▶ [Assignment]: Your answer should be a faithful copy of the entire listing.

*** Opening Records provided ***

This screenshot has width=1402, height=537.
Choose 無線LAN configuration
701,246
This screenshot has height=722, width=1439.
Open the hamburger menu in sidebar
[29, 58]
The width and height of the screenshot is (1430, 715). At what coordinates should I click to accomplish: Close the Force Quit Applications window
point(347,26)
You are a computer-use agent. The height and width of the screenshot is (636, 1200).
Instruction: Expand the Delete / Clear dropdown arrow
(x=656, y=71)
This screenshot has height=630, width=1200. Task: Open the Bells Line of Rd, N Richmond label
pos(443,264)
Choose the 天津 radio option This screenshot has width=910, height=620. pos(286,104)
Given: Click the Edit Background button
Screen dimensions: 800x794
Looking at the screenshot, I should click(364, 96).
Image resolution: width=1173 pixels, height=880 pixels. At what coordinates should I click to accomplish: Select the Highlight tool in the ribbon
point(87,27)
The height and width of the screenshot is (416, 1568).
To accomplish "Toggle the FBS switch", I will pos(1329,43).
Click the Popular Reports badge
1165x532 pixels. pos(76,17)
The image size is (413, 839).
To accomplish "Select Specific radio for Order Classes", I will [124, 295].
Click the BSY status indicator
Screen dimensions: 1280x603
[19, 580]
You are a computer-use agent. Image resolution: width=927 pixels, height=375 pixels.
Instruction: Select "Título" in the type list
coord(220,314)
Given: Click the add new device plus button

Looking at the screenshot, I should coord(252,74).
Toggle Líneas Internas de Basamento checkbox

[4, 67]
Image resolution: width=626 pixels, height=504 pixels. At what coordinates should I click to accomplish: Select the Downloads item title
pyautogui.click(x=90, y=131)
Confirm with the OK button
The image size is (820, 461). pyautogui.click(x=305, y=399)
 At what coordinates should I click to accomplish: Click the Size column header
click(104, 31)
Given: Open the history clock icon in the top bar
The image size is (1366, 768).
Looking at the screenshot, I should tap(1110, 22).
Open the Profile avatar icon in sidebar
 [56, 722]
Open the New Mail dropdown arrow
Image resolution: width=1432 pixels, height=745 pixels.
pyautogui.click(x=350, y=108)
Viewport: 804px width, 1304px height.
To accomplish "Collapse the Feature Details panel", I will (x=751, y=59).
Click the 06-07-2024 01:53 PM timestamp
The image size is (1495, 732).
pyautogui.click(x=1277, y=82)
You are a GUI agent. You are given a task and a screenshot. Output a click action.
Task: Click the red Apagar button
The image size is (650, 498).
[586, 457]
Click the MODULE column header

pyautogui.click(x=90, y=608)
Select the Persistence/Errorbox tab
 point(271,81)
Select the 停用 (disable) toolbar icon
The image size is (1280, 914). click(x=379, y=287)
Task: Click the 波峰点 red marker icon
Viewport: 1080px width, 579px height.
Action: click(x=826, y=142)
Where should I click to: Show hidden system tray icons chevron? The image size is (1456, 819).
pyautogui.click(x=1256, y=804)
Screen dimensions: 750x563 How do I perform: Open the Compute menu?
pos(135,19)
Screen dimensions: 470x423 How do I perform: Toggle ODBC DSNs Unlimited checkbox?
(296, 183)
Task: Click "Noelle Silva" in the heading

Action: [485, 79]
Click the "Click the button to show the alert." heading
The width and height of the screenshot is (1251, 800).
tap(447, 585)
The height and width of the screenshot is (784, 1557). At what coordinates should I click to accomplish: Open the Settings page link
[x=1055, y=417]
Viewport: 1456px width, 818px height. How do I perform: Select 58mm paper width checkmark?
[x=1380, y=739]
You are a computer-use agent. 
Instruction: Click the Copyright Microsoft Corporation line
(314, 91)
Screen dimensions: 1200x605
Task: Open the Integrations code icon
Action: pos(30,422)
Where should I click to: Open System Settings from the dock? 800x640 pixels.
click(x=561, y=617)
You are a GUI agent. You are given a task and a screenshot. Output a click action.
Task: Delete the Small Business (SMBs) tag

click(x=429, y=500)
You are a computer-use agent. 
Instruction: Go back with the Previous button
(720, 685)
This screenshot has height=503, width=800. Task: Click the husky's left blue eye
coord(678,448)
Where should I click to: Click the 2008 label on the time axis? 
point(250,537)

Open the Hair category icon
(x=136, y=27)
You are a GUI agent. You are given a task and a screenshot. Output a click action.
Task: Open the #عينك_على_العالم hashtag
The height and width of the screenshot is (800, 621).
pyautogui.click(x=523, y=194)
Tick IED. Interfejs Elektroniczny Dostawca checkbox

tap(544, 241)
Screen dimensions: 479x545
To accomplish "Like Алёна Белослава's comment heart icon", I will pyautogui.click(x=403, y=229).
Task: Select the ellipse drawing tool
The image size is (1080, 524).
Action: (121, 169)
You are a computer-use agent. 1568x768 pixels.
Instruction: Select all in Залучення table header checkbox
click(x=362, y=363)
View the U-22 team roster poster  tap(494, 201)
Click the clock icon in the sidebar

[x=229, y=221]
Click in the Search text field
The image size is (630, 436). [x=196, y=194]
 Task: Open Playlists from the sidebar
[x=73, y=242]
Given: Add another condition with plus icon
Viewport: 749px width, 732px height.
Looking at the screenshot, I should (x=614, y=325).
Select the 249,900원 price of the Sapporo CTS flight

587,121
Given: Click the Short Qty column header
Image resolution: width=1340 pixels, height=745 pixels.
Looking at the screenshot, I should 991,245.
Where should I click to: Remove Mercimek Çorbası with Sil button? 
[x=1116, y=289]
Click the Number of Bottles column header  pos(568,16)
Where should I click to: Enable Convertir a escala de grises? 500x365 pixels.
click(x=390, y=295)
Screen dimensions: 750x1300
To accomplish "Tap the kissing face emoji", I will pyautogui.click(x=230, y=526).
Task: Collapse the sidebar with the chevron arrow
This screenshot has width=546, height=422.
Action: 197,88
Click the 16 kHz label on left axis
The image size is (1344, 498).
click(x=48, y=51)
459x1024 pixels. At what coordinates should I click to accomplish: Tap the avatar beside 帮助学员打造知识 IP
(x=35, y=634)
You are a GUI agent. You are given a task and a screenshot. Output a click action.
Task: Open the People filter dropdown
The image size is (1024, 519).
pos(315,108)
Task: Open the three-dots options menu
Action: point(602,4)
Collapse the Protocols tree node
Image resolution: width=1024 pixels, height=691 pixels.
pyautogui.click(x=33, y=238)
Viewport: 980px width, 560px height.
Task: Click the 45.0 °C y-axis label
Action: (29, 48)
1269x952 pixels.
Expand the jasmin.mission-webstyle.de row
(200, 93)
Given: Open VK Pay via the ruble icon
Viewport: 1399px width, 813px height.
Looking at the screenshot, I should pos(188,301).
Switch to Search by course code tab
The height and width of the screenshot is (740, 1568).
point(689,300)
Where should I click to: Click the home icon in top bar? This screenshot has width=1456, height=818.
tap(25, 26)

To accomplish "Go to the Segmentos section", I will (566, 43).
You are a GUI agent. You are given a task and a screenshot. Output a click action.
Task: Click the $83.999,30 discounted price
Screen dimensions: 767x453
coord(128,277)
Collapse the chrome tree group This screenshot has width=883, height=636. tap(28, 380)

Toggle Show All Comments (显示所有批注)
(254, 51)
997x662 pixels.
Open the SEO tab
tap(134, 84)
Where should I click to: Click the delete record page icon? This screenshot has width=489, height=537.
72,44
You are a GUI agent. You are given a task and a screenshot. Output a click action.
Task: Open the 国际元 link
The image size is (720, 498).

*** Closing Records provided ***

▶ [Task result]:
This screenshot has width=1402, height=537.
Choose 無線LAN configuration
701,246
This screenshot has height=722, width=1439.
Open the hamburger menu in sidebar
[29, 58]
The width and height of the screenshot is (1430, 715). At what coordinates should I click to accomplish: Close the Force Quit Applications window
point(347,26)
You are a computer-use agent. The height and width of the screenshot is (636, 1200).
Instruction: Expand the Delete / Clear dropdown arrow
(x=656, y=71)
This screenshot has height=630, width=1200. Task: Open the Bells Line of Rd, N Richmond label
pos(443,264)
Choose the 天津 radio option This screenshot has width=910, height=620. pos(286,104)
Given: Click the Edit Background button
Screen dimensions: 800x794
Looking at the screenshot, I should click(364, 96).
Image resolution: width=1173 pixels, height=880 pixels. At what coordinates should I click to accomplish: Select the Highlight tool in the ribbon
point(87,27)
The height and width of the screenshot is (416, 1568).
To accomplish "Toggle the FBS switch", I will pos(1329,43).
Click the Popular Reports badge
1165x532 pixels. pos(76,17)
The image size is (413, 839).
To accomplish "Select Specific radio for Order Classes", I will [124, 295].
Click the BSY status indicator
Screen dimensions: 1280x603
[19, 580]
You are a computer-use agent. Image resolution: width=927 pixels, height=375 pixels.
Instruction: Select "Título" in the type list
coord(220,314)
Given: Click the add new device plus button

Looking at the screenshot, I should coord(252,74).
Toggle Líneas Internas de Basamento checkbox

[4, 67]
Image resolution: width=626 pixels, height=504 pixels. At what coordinates should I click to accomplish: Select the Downloads item title
pyautogui.click(x=90, y=131)
Confirm with the OK button
The image size is (820, 461). pyautogui.click(x=305, y=399)
 At what coordinates should I click to accomplish: Click the Size column header
click(104, 31)
Given: Open the history clock icon in the top bar
The image size is (1366, 768).
Looking at the screenshot, I should tap(1110, 22).
Open the Profile avatar icon in sidebar
 [56, 722]
Open the New Mail dropdown arrow
Image resolution: width=1432 pixels, height=745 pixels.
pyautogui.click(x=350, y=108)
Viewport: 804px width, 1304px height.
To accomplish "Collapse the Feature Details panel", I will (x=751, y=59).
Click the 06-07-2024 01:53 PM timestamp
The image size is (1495, 732).
pyautogui.click(x=1277, y=82)
You are a GUI agent. You are given a task and a screenshot. Output a click action.
Task: Click the red Apagar button
The image size is (650, 498).
[586, 457]
Click the MODULE column header

pyautogui.click(x=90, y=608)
Select the Persistence/Errorbox tab
 point(271,81)
Select the 停用 (disable) toolbar icon
The image size is (1280, 914). click(x=379, y=287)
Task: Click the 波峰点 red marker icon
Viewport: 1080px width, 579px height.
Action: click(x=826, y=142)
Where should I click to: Show hidden system tray icons chevron? The image size is (1456, 819).
pyautogui.click(x=1256, y=804)
Screen dimensions: 750x563 How do I perform: Open the Compute menu?
pos(135,19)
Screen dimensions: 470x423 How do I perform: Toggle ODBC DSNs Unlimited checkbox?
(296, 183)
Task: Click "Noelle Silva" in the heading

Action: [485, 79]
Click the "Click the button to show the alert." heading
The width and height of the screenshot is (1251, 800).
tap(447, 585)
The height and width of the screenshot is (784, 1557). At what coordinates should I click to accomplish: Open the Settings page link
[x=1055, y=417]
Viewport: 1456px width, 818px height. How do I perform: Select 58mm paper width checkmark?
[x=1380, y=739]
You are a computer-use agent. 
Instruction: Click the Copyright Microsoft Corporation line
(314, 91)
Screen dimensions: 1200x605
Task: Open the Integrations code icon
Action: pos(30,422)
Where should I click to: Open System Settings from the dock? 800x640 pixels.
click(x=561, y=617)
You are a GUI agent. You are given a task and a screenshot. Output a click action.
Task: Delete the Small Business (SMBs) tag

click(x=429, y=500)
You are a computer-use agent. 
Instruction: Go back with the Previous button
(720, 685)
This screenshot has height=503, width=800. Task: Click the husky's left blue eye
coord(678,448)
Where should I click to: Click the 2008 label on the time axis? 
point(250,537)

Open the Hair category icon
(x=136, y=27)
You are a GUI agent. You are given a task and a screenshot. Output a click action.
Task: Open the #عينك_على_العالم hashtag
The height and width of the screenshot is (800, 621).
pyautogui.click(x=523, y=194)
Tick IED. Interfejs Elektroniczny Dostawca checkbox

tap(544, 241)
Screen dimensions: 479x545
To accomplish "Like Алёна Белослава's comment heart icon", I will pyautogui.click(x=403, y=229).
Task: Select the ellipse drawing tool
The image size is (1080, 524).
Action: (121, 169)
You are a computer-use agent. 1568x768 pixels.
Instruction: Select all in Залучення table header checkbox
click(x=362, y=363)
View the U-22 team roster poster  tap(494, 201)
Click the clock icon in the sidebar

[x=229, y=221]
Click in the Search text field
The image size is (630, 436). [x=196, y=194]
 Task: Open Playlists from the sidebar
[x=73, y=242]
Given: Add another condition with plus icon
Viewport: 749px width, 732px height.
Looking at the screenshot, I should (x=614, y=325).
Select the 249,900원 price of the Sapporo CTS flight

587,121
Given: Click the Short Qty column header
Image resolution: width=1340 pixels, height=745 pixels.
Looking at the screenshot, I should 991,245.
Where should I click to: Remove Mercimek Çorbası with Sil button? 
[x=1116, y=289]
Click the Number of Bottles column header  pos(568,16)
Where should I click to: Enable Convertir a escala de grises? 500x365 pixels.
click(x=390, y=295)
Screen dimensions: 750x1300
To accomplish "Tap the kissing face emoji", I will pyautogui.click(x=230, y=526).
Task: Collapse the sidebar with the chevron arrow
This screenshot has width=546, height=422.
Action: 197,88
Click the 16 kHz label on left axis
The image size is (1344, 498).
click(x=48, y=51)
459x1024 pixels. At what coordinates should I click to accomplish: Tap the avatar beside 帮助学员打造知识 IP
(x=35, y=634)
You are a GUI agent. You are given a task and a screenshot. Output a click action.
Task: Open the People filter dropdown
The image size is (1024, 519).
pos(315,108)
Task: Open the three-dots options menu
Action: point(602,4)
Collapse the Protocols tree node
Image resolution: width=1024 pixels, height=691 pixels.
pyautogui.click(x=33, y=238)
Viewport: 980px width, 560px height.
Task: Click the 45.0 °C y-axis label
Action: (29, 48)
1269x952 pixels.
Expand the jasmin.mission-webstyle.de row
(200, 93)
Given: Open VK Pay via the ruble icon
Viewport: 1399px width, 813px height.
Looking at the screenshot, I should pos(188,301).
Switch to Search by course code tab
The height and width of the screenshot is (740, 1568).
point(689,300)
Where should I click to: Click the home icon in top bar? This screenshot has width=1456, height=818.
tap(25, 26)

To accomplish "Go to the Segmentos section", I will (566, 43).
You are a GUI agent. You are given a task and a screenshot. Output a click action.
Task: Click the $83.999,30 discounted price
Screen dimensions: 767x453
coord(128,277)
Collapse the chrome tree group This screenshot has width=883, height=636. tap(28, 380)

Toggle Show All Comments (显示所有批注)
(254, 51)
997x662 pixels.
Open the SEO tab
tap(134, 84)
Where should I click to: Click the delete record page icon? This screenshot has width=489, height=537.
72,44
You are a GUI agent. You are given a task and a screenshot. Output a click action.
Task: Open the 国际元 link
The image size is (720, 498).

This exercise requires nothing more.